- _Required action_: The answer must be every line of the records below that holds the word "computer".

- _Stored items from a collection_:
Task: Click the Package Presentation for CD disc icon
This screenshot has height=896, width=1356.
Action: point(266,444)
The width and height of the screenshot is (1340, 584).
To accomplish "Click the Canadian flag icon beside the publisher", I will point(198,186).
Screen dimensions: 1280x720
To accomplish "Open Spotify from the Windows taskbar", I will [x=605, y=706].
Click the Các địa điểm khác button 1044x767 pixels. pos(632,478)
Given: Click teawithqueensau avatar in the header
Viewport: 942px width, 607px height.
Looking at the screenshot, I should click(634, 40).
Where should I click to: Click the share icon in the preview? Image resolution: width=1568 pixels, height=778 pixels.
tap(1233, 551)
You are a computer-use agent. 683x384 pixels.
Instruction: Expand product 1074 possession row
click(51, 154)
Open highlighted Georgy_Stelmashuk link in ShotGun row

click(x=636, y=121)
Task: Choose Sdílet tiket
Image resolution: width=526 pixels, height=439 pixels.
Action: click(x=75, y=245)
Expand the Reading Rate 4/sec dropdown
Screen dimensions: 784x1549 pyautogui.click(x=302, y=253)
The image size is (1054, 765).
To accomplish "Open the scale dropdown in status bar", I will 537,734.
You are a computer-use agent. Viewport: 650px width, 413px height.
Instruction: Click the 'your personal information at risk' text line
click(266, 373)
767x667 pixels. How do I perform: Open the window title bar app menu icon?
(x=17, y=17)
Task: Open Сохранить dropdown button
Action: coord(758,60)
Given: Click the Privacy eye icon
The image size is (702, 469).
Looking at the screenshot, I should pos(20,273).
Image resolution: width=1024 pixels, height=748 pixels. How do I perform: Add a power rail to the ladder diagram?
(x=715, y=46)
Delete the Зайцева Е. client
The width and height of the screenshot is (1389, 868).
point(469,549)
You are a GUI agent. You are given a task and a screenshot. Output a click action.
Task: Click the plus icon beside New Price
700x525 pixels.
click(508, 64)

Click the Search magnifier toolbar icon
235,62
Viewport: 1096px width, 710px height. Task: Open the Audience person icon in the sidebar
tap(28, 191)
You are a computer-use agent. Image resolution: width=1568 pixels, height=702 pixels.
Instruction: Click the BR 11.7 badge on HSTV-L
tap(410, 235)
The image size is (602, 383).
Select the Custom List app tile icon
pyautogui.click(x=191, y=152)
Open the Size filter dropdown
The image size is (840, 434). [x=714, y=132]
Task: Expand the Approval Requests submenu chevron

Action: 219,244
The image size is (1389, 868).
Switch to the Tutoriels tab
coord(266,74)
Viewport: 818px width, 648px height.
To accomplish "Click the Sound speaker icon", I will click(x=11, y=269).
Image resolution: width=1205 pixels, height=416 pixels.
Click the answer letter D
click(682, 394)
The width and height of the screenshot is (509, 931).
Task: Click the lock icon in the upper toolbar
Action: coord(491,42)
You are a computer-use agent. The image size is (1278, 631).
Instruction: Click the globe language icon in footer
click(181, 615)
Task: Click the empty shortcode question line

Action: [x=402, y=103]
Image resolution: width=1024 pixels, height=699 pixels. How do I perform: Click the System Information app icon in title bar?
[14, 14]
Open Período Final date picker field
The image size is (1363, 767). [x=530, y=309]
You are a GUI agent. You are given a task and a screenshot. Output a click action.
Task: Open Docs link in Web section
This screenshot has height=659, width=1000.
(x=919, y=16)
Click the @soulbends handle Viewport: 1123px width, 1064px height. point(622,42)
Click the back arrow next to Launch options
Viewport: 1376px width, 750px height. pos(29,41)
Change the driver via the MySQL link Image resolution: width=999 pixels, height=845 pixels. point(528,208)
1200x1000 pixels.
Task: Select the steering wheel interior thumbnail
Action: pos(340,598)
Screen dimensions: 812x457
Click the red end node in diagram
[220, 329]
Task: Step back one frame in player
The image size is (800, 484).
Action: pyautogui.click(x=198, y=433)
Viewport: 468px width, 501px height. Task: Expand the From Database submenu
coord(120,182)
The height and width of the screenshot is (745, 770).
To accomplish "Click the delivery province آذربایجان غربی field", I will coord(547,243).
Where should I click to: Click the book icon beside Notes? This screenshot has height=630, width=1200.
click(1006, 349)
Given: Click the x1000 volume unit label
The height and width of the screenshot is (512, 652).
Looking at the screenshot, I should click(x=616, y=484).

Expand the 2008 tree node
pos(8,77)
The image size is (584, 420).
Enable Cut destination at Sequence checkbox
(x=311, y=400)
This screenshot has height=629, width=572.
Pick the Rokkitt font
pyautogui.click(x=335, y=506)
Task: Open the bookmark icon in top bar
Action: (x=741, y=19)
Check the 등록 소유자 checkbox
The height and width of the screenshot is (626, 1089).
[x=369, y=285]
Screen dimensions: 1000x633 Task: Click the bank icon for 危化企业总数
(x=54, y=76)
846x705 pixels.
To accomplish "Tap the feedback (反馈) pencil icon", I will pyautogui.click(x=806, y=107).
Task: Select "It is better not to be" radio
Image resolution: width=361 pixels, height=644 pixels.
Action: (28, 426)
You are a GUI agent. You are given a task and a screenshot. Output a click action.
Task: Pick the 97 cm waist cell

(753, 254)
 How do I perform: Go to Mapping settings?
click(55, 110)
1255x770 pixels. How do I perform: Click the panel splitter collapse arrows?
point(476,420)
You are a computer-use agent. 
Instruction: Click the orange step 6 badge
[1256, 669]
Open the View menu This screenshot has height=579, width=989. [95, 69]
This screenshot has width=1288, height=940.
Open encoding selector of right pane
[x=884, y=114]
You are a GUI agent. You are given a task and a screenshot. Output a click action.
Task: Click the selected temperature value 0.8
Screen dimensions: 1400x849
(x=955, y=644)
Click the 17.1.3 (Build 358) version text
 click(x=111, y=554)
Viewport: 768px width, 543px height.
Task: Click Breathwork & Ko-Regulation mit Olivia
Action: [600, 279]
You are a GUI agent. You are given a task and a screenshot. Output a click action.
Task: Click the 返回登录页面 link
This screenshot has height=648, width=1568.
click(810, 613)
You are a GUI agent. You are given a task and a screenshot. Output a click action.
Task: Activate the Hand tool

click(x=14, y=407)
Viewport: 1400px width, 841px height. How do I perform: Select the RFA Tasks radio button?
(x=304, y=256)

- _The completed task_:
You are a computer-use agent. 683x384 pixels.
You are a computer-use agent. Viewport: 650px width, 413px height.
You are a computer-use agent. Image resolution: width=1568 pixels, height=702 pixels.
You are a computer-use agent. The image size is (1278, 631).
You are a computer-use agent. 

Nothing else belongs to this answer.